Different university rankings take different factors into account. For example, the QS rankings used six performance indicators: Academic reputation, employer reputation, student-to-faculty ratio, citations per faculty, international faculty ratio and international student ratio.

The Times Higher Education World University Rankings are based on 13 performance indicators grouped over five years. They include teaching, research, citations, industry income and international outlook. Under this ranking, in which innovation was worth 2.5 per cent, NUS and NTU were placed 25th and 61st.

Meanwhile, in the Academic Ranking of World Universities, there are several indicators of academic and research performance, including alumni and staff winning Nobel Prizes; having highly cited researchers as well as papers published and indexed in major citation indices. Here, NUS ranked in the 101st to 150th band, while NTU was in the 151st to 200th band.

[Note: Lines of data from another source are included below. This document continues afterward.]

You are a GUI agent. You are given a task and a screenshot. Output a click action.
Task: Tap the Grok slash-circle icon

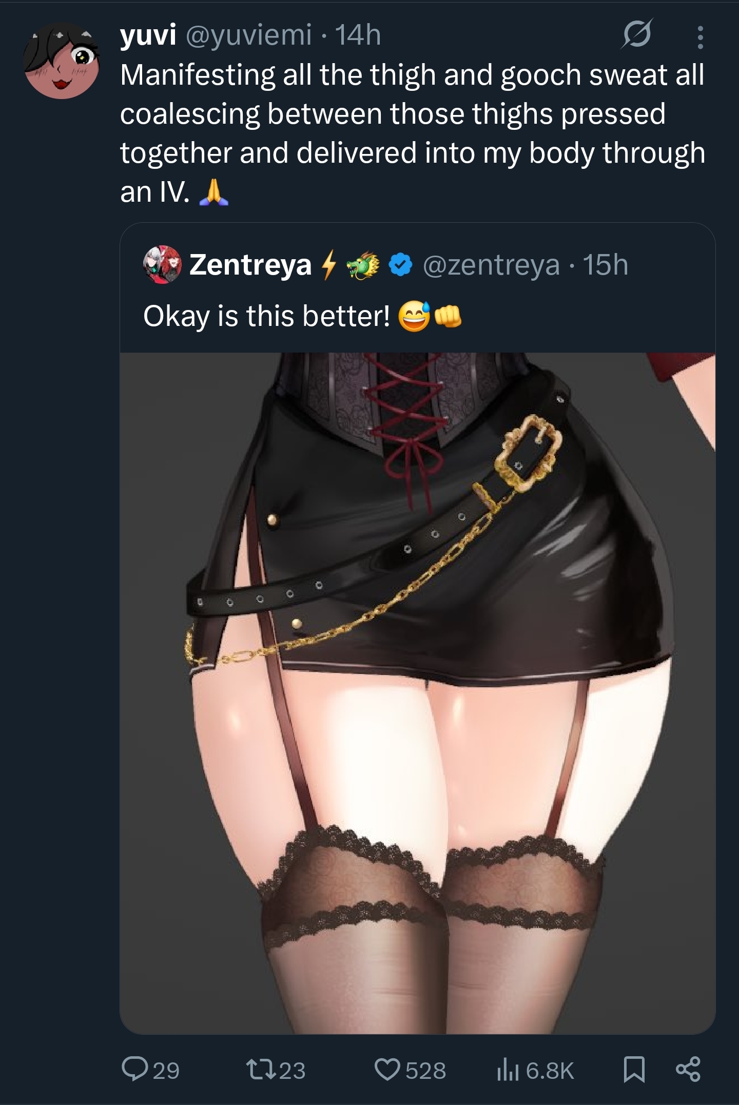coord(637,34)
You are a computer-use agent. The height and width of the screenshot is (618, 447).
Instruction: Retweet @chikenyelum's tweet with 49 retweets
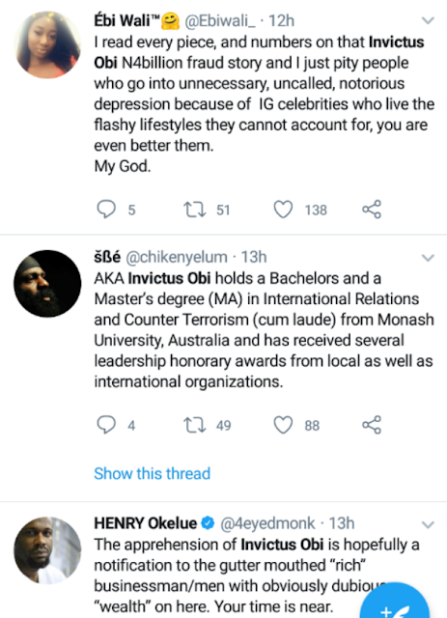pos(195,425)
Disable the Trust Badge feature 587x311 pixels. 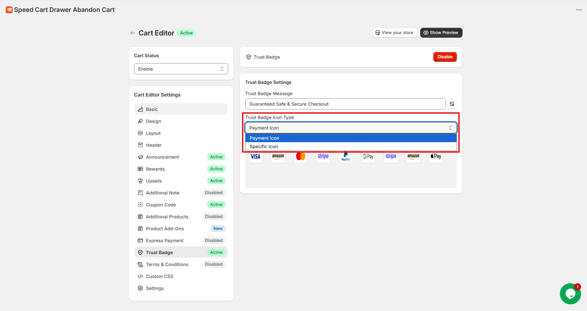[445, 57]
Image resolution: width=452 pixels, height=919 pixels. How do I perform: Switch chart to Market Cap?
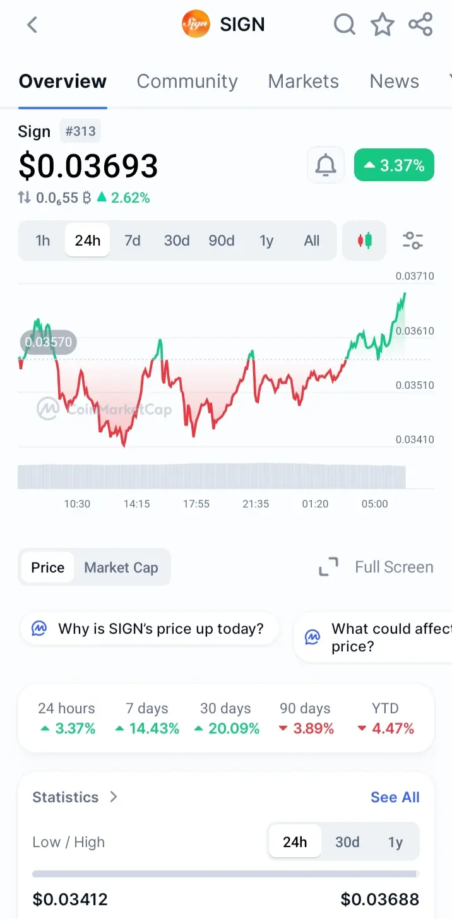[121, 567]

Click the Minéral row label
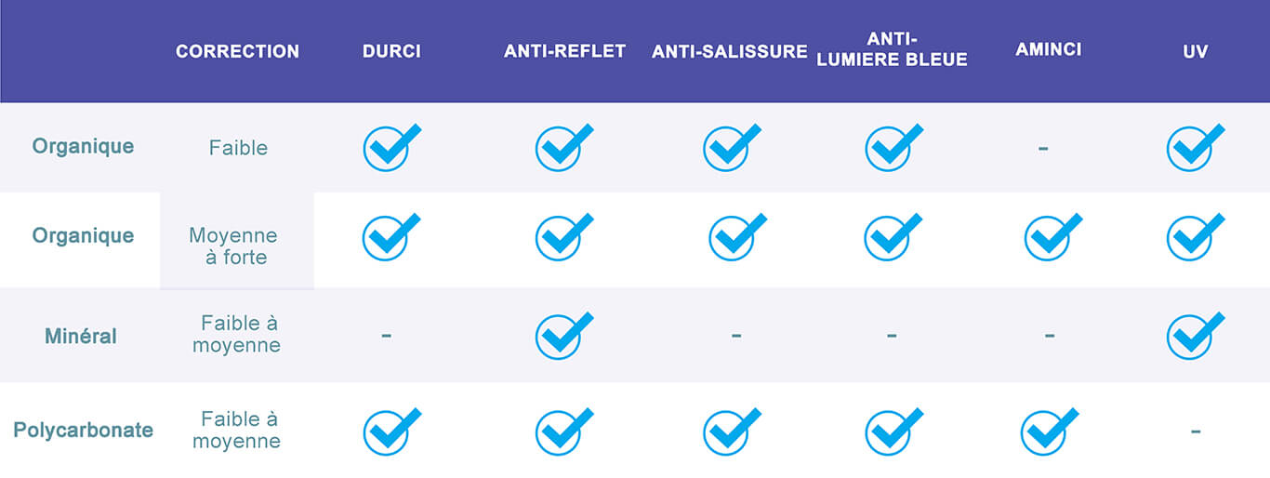click(81, 336)
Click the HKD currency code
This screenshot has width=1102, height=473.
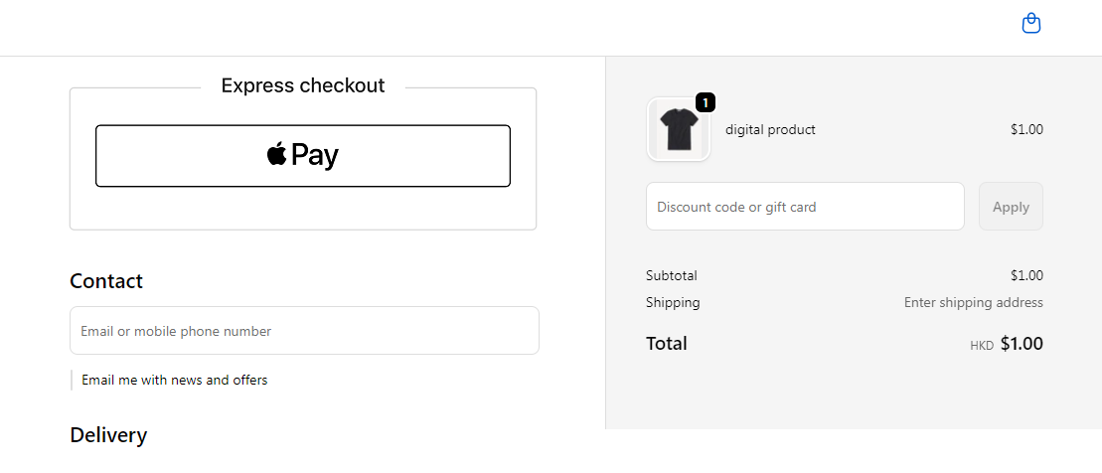pos(982,346)
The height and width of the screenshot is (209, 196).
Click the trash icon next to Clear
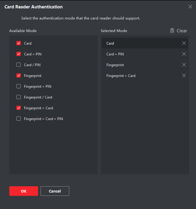[x=172, y=31]
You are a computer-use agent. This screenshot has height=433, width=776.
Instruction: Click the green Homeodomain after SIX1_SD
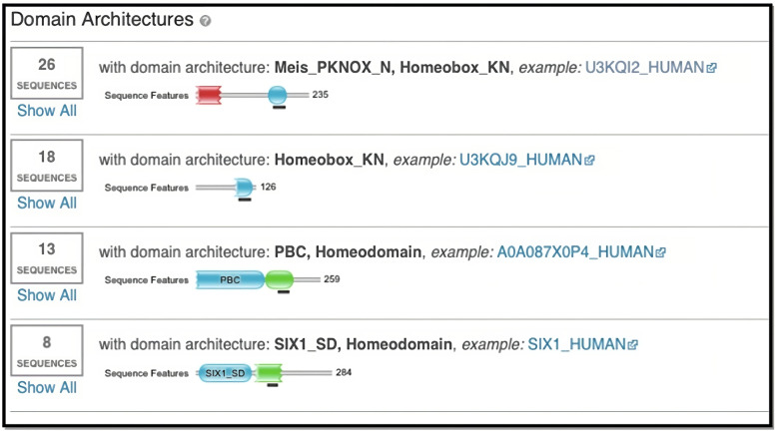point(269,373)
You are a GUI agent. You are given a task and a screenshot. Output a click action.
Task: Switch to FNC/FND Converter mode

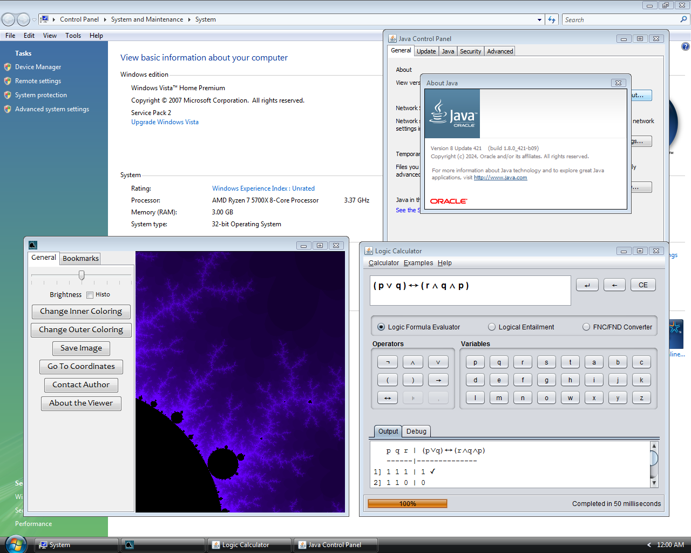(585, 326)
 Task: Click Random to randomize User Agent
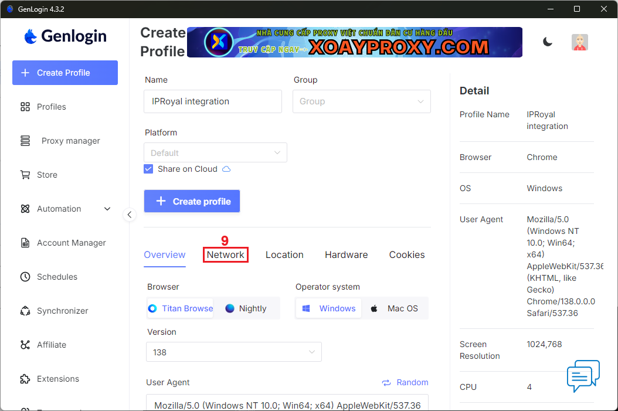pos(405,382)
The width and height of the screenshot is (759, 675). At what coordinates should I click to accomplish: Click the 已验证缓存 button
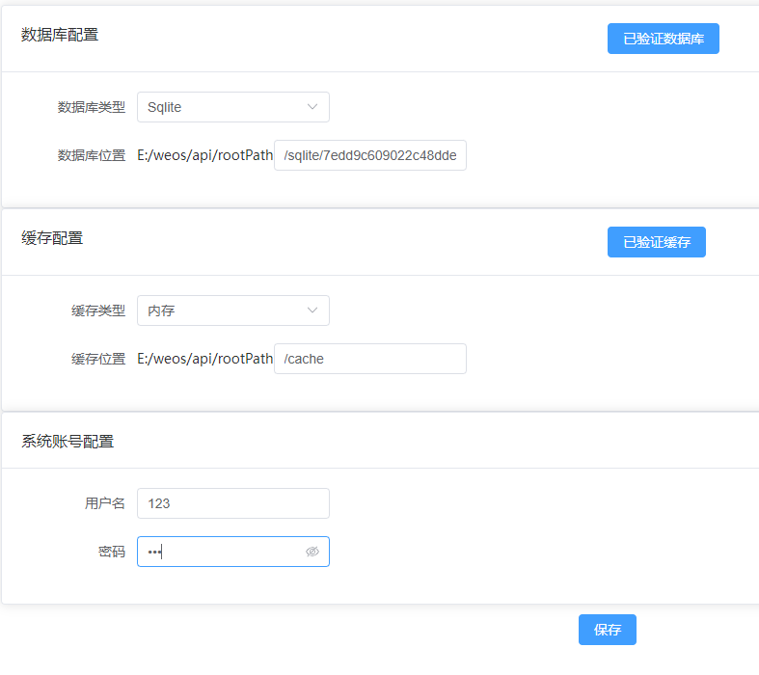pos(656,242)
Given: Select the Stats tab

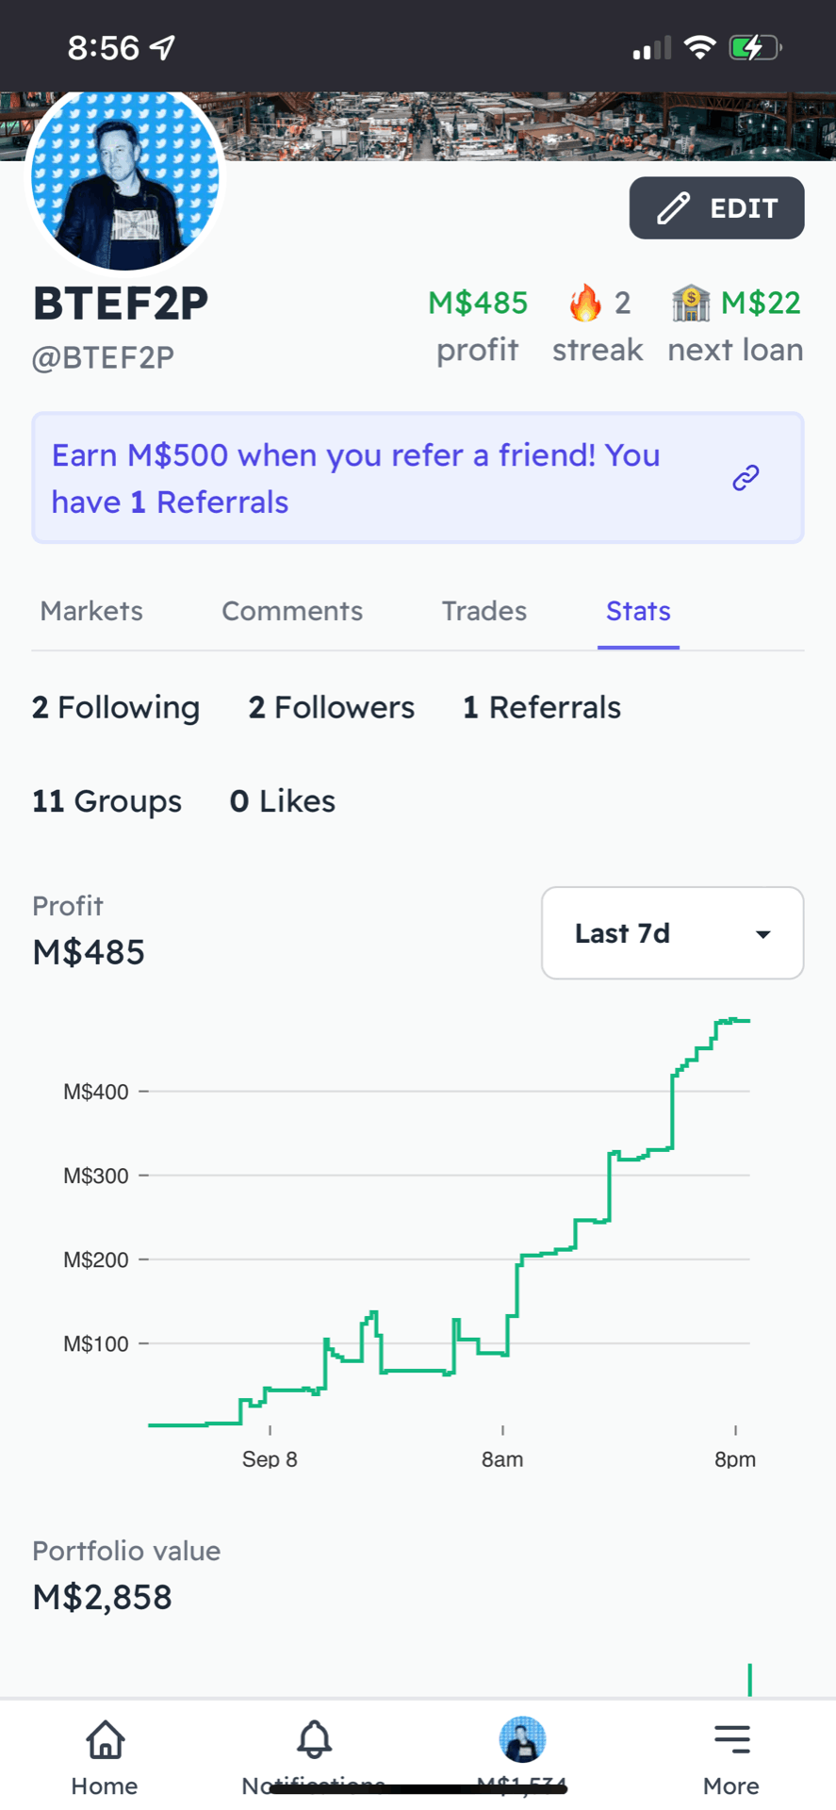Looking at the screenshot, I should pyautogui.click(x=638, y=611).
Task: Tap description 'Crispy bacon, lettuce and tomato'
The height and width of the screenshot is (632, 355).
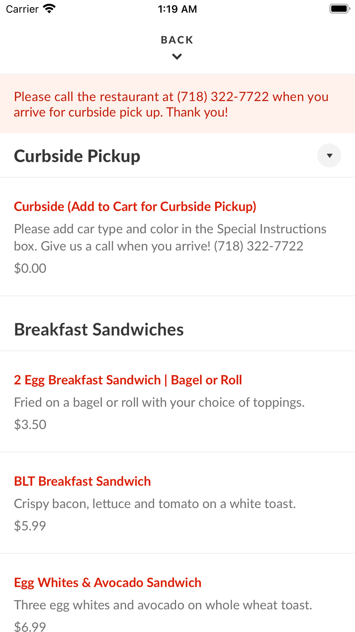Action: click(155, 504)
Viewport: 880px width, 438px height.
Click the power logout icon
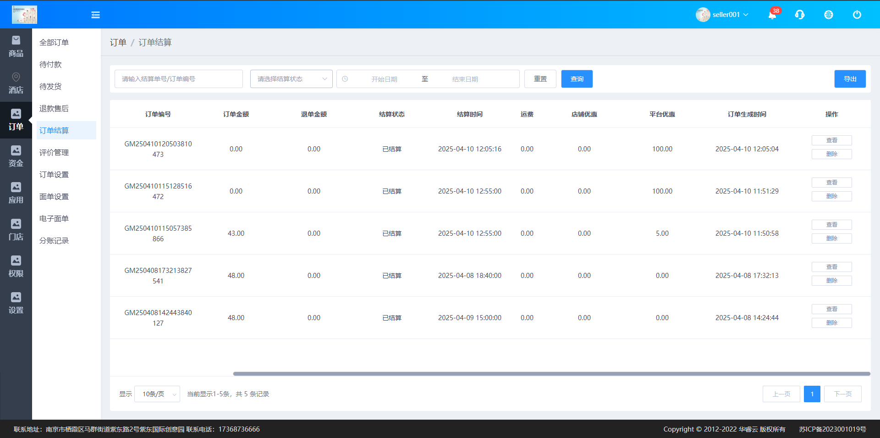pos(857,15)
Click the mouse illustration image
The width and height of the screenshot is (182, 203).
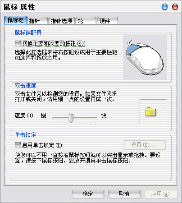coord(145,57)
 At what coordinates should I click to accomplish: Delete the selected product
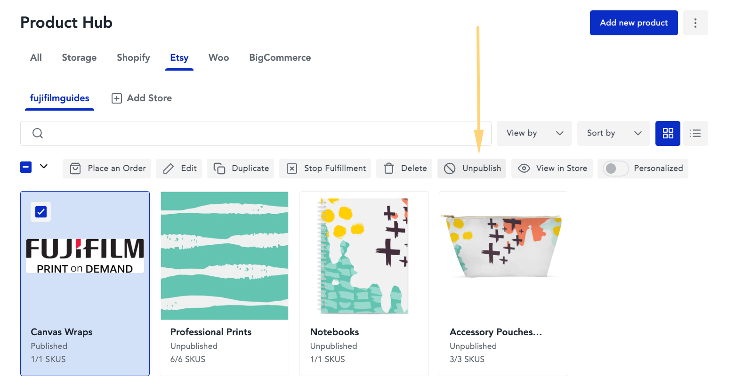404,169
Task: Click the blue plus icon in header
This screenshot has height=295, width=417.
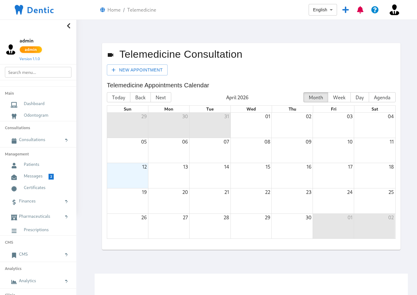Action: click(x=346, y=10)
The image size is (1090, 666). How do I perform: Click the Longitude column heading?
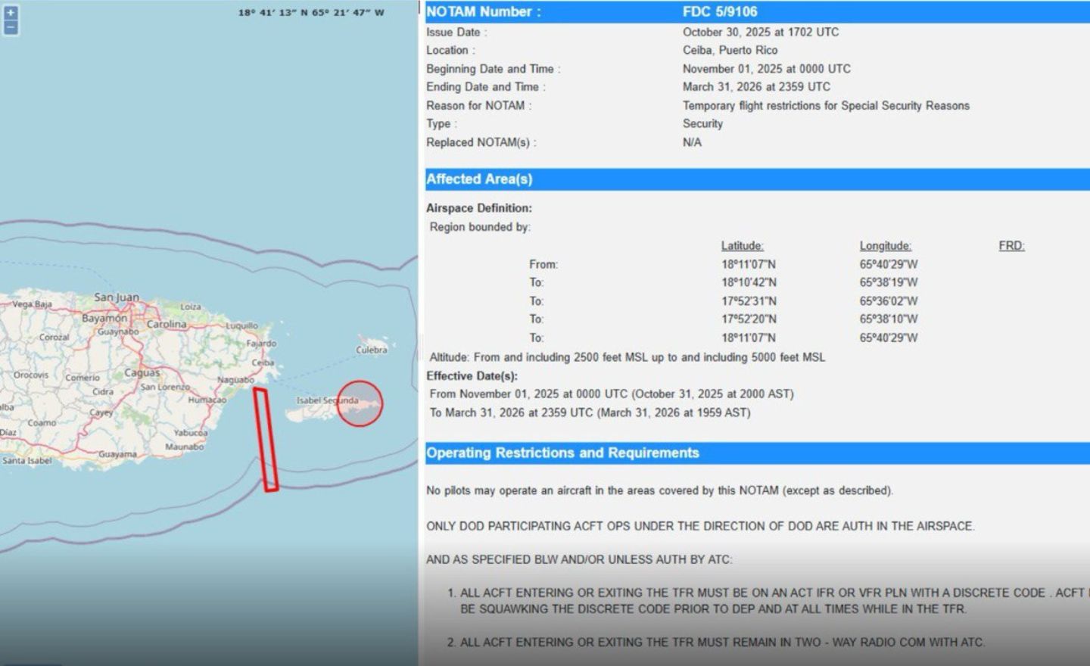885,246
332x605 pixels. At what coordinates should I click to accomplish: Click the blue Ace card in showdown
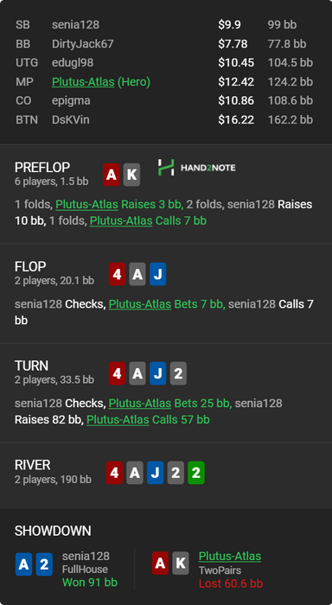click(x=23, y=564)

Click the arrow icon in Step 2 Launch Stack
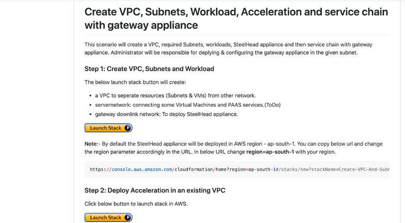coord(128,217)
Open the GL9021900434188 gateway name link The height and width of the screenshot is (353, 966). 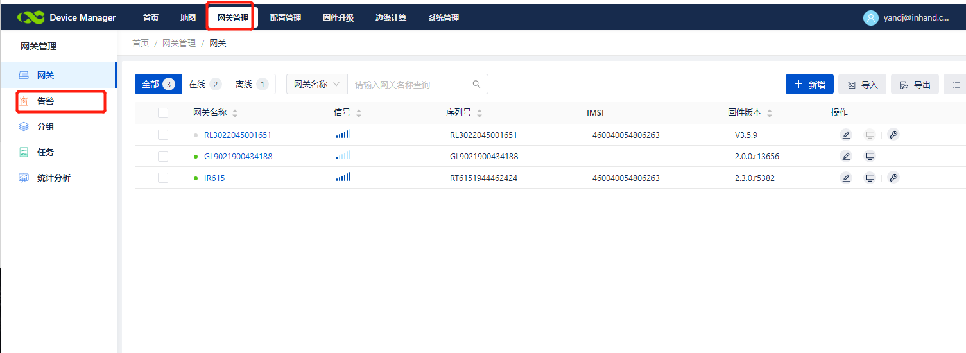click(237, 157)
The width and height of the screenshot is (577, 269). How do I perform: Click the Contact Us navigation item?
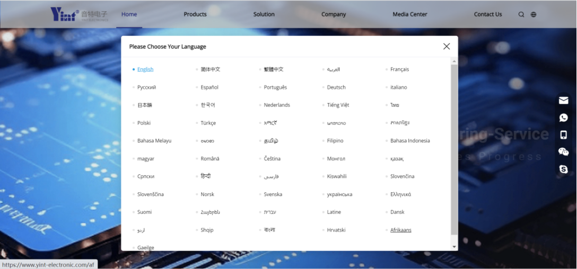[x=487, y=14]
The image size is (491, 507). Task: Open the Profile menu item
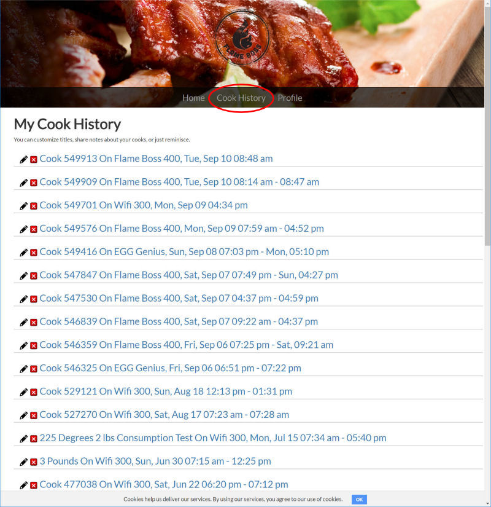[x=290, y=98]
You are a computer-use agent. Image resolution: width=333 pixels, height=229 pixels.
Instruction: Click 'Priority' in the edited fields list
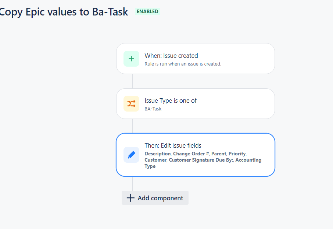click(237, 154)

Prime Minister Lee Hsien Loong had some advice for Singapore’s local universities just last week on the issue of rankings: That while they want to maintain their standing globally, their key performance indicator should be how well they serve Singapore, not how highly they are ranked.

He said the universities should develop an authentic Singaporean character on top of being academically and intellectually rigorous and vibrant.

Observers TODAY spoke to felt that patent grant numbers were not a good determinant of whether a university is innovative or otherwise.

Dr Stephen Murgatroyd, president of Murgatroyd Communications and Consulting and CEO of Collaborative Media Group, said: “Patents are a very poor measure of anything ... I see patents ... as a key way of inhibiting innovation rather than enabling it.”

Likewise, Future-Moves Group chief executive officer Devadas Krishnadas said patents are a “proxy measure” for innovation. He pointed out that the “real measure” of innovations comes from the commercial deployment of new ideas or processes. “We thus need a critical mass of entrepreneurs and venture capitalists.”

Singapore Institute of Technology president Tan Thiam Soon noted that the new ranking is “based upon quantifiable data” involving factors such as number of patents cited and academic papers produced. “In reality, innovation involves also many intangible factors, and these are difficult to measure,” he said.

However it is measured, though, observers agree that it is a crucial for the future that universities stay innovative. Mr Devadas said the future economy should be based on knowledge-based enterprises that are “globally scalable”. “This requires a strong feed of indigenous innovation so that the value-capture is local even as the value generated is global,” he added.